In our study, we detected Cyclovirus and Circovirus related sequences at a frequency of 24% in the examined samples. However, due to methodological limitations, restriction in location and variety of bat species, we were not able to extrapolate our results to epidemiological data (such as incidence and prevalence) or to which bat species the ssDNA positive samples belonged. As performed by Ge et al. in China [36], further investigation is needed to determine the prevalence of circoviruses in other Brazilian bat species. Nevertheless, it becomes clear that such study is worthy to understand the great diversity of circoviruses found worldwide.

Our study was based on the phylogenetic analysis and comparison to the sequences recovered. The finding of known insect viruses in bat feces simply reflects the diet of these insectivorous bats, which play an important role on predating insects. Viral DNA detection in bat feces does not allow one to differentiate between viral replication in bats or simple passage through the digestive track from ingested food [20,35].

To date, few members of the Circovirus genera can be related to severe clinical conditions in animals, with the exception of PCV2 and some of the avian circoviruses [5]. Even with the recent discovery of many cycloviruses, circoviruses-like or rep-like sequences in a variety of mammals tissues and feces, including humans fecal samples [20,36,37], there is no syndrome yet associated with these viruses. Nevertheless, a recent identification of a new Cyclovirus from Vietnamese and Malawi patients with acute central nervous system infection of unknown etiology raises the possibility of disease association, yet to be proven [38,39], although possibly with limited geographic distribution [38].

In this work, two more circular DNA genomes were characterized which did not fall within the circo/cycloviruses clade grouping instead distantly with TM6 and batCV-SC703 [17,18] both also from bat feces. These new genomes have in common the presence in the Rep N-terminus of the same motifs associated with rolling circle replication (FTLNN, TPHLQGY) and dNTP-binding (GXGKS), as well as the conserved identified in the carboxy half of Rep amino acid motifs associated with 2C helicase function (WWDGY and DRYP) [19]. The N-terminal regions related to Cap proteins of BatCV POA I and V are highly basic and arginine-rich, as is typical for circoviruses capsid proteins with arginine residues ranging from 36%-42% (Genome I and V, respectively) along the first 50 aa, in contrast to TM6 (28%) and SC703 (26%). They are also distinguishable based on their CAP and REP sizes (data not shown), as well as on the low amino acid level for both proteins, as the percentage of amino acid identity of BatCV POA I and V shows a REP identity <45% and <35% for CAP identity in relation to TM6 and SC703. Based on these genomes characteristics, even though they are clustered in a separate clade, not yet characterized, they are new viral species. Upon the discovery of other sequences grouping along with these genomes, it will be of interest to propose the creation of a new genus within Circoviridae by the International Committee on Taxonomy of Viruses (ICTV).

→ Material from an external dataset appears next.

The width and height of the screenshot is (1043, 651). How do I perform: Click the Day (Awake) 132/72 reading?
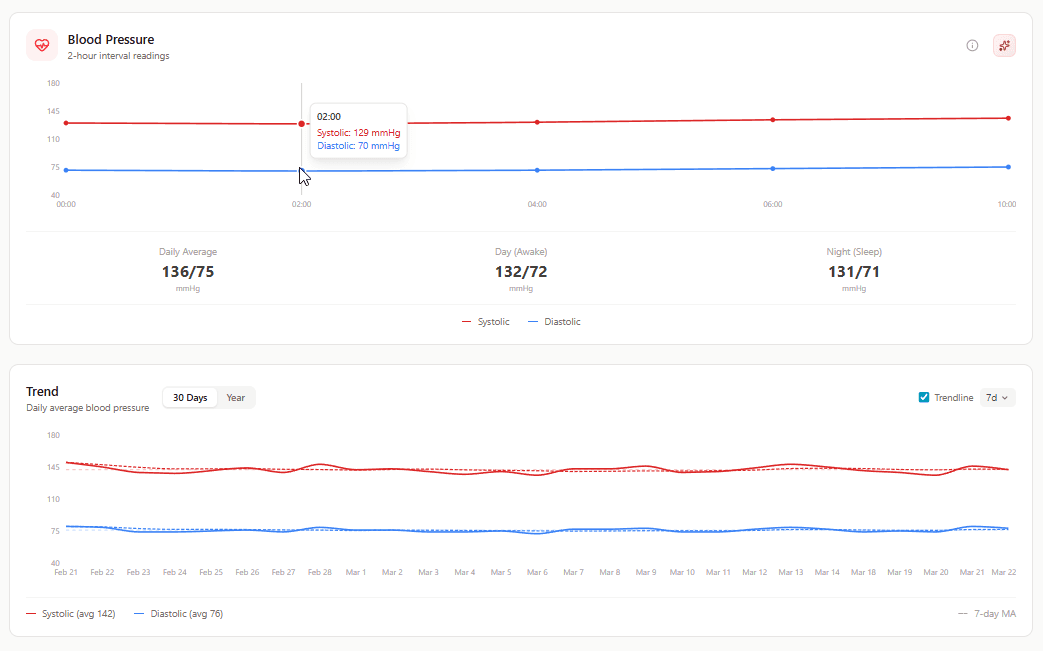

Here we report the detection of four novel circular ssDNAs from bat feces after whole-genome characterization within the family Circoviridae. So far, it is not clear if these new ssDNA detected have some important role on pathogenesis. In addition to bioinformatics analysis, future investigations must include attempts in virus isolation to confirm host origin, which will give some light to better understand the relationships between these circular DNA viruses and bats.